### WHAT TO DO
Copy out the Figure 4 caption on phenotypic plasticity across glioblastoma clones verbatim.

### PROVIDED PASSAGE
****

Figure 4.

Phenotypic plasticity varies across clones in vivo. At the top is a heat map of copy-number variation of single cells estimated from single-cell RNA sequencing data of a primary glioblastoma [18]. Shown is a heatmap of the averaged, normalized expression of a sliding window of 100 genes moving across chromosomes, revealing chromosomal gains and losses. Each value shows the estimated log₂ (copy number/2) for genes in the window. Based on these data, clones were grouped by hierarchical clustering based on Ward clustering of the Euclidean distances between clones, shown above. Below, each cell was given a score based on the average expression of a set of classifier genes for different tumour subtypes [35] and a score for glioblastoma stemness [18], shown as a heatmap. CL, classical; NL, neural; PN, proneural; Stem, stem-like; Mes, mesenchymal. Kruskal–Wallis tests showed differential representation of the mesenchymal (Mes) subtype (p < 6 × 10⁻⁵) and the stemness score (Stem) (p < 8 × 10⁻⁴) among clones. At the bottom, each cell's subtype scores are evaluated for significance compared with the background of gene expression in that cell. Scores higher or lower than 95% of gene sets were marked as enriched or depleted.

****

[Pixel coordinate grounding data]
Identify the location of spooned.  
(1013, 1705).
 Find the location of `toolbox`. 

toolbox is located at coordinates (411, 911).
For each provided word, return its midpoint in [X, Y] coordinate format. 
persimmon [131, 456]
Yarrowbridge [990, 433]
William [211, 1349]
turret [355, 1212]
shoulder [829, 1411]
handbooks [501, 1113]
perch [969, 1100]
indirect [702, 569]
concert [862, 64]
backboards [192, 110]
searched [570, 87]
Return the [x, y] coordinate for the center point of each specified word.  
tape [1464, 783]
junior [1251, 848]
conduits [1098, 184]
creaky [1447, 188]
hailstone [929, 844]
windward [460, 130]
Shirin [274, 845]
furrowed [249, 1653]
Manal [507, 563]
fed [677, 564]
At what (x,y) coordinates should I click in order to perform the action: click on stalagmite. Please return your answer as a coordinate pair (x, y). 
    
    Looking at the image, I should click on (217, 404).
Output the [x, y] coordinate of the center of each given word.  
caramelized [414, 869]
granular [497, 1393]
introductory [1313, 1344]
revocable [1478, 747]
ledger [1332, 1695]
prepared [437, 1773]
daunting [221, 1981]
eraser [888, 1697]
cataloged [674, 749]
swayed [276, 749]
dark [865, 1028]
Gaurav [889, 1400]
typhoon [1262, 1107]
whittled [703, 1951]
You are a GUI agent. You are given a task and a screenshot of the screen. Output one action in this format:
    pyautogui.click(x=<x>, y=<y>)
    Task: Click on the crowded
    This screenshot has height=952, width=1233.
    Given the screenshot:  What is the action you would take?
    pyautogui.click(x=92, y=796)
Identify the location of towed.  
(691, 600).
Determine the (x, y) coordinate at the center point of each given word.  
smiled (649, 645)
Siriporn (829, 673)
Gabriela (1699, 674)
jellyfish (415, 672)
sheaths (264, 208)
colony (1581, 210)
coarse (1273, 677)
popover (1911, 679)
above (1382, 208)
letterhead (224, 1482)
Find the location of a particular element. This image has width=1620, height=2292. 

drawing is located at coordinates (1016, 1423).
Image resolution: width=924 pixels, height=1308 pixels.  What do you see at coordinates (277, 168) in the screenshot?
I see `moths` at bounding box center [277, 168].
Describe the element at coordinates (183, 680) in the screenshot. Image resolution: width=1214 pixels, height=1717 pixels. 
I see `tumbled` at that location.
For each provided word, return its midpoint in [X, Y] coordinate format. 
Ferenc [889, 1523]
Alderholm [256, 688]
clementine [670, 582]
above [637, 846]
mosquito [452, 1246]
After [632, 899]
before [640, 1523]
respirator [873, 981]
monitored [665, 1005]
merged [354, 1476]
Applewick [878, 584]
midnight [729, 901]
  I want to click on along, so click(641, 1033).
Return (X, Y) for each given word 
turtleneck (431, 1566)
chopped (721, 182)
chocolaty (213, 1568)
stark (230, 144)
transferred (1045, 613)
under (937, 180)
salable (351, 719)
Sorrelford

****

### COMPLETED EXERCISE
Figure 4.

Phenotypic plasticity varies across clones in vivo. At the top is a heat map of copy-number variation of single cells estimated from single-cell RNA sequencing data of a primary glioblastoma [18]. Shown is a heatmap of the averaged, normalized expression of a sliding window of 100 genes moving across chromosomes, revealing chromosomal gains and losses. Each value shows the estimated log₂ (copy number/2) for genes in the window. Based on these data, clones were grouped by hierarchical clustering based on Ward clustering of the Euclidean distances between clones, shown above. Below, each cell was given a score based on the average expression of a set of classifier genes for different tumour subtypes [35] and a score for glioblastoma stemness [18], shown as a heatmap. CL, classical; NL, neural; PN, proneural; Stem, stem-like; Mes, mesenchymal. Kruskal–Wallis tests showed differential representation of the mesenchymal (Mes) subtype (p < 6 × 10⁻⁵) and the stemness score (Stem) (p < 8 × 10⁻⁴) among clones. At the bottom, each cell's subtype scores are evaluated for significance compared with the background of gene expression in that cell. Scores higher or lower than 95% of gene sets were marked as enriched or depleted.